>> begin
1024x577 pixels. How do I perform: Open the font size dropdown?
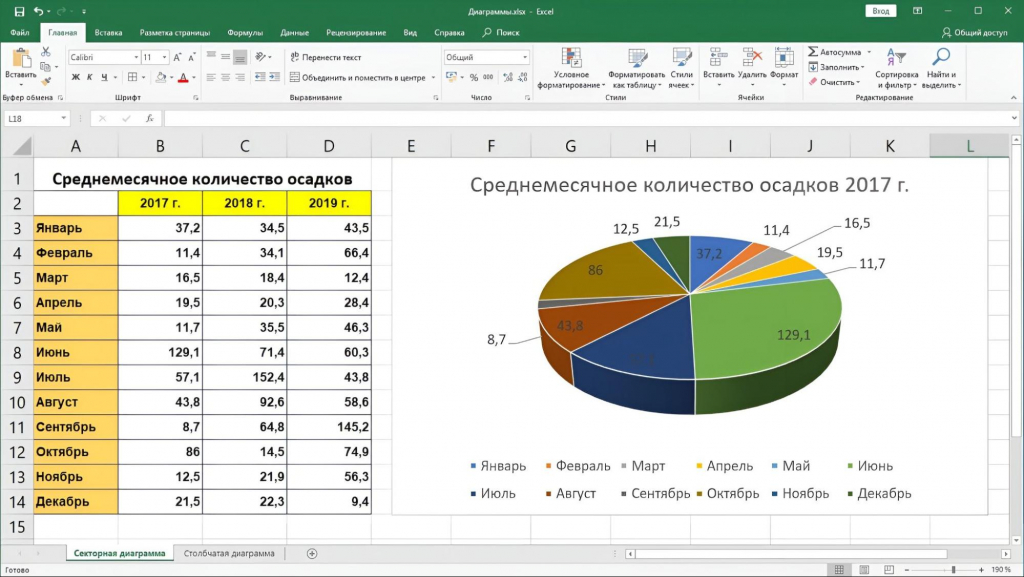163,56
>> end
>> begin
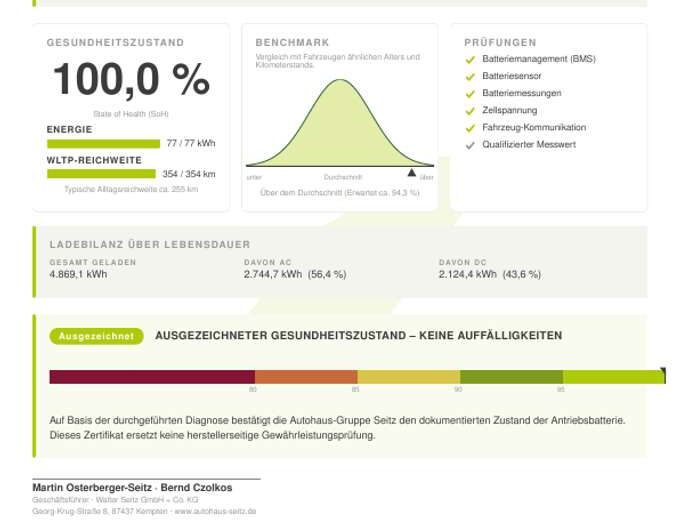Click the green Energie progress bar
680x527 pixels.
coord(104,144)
>> end
_Problem to solve_
Repeat every row from the one containing "Click the green Energie progress bar" down to the one containing "coord(104,144)", including both, and leave out the pictures.

_Answer below_
Click the green Energie progress bar
680x527 pixels.
coord(104,144)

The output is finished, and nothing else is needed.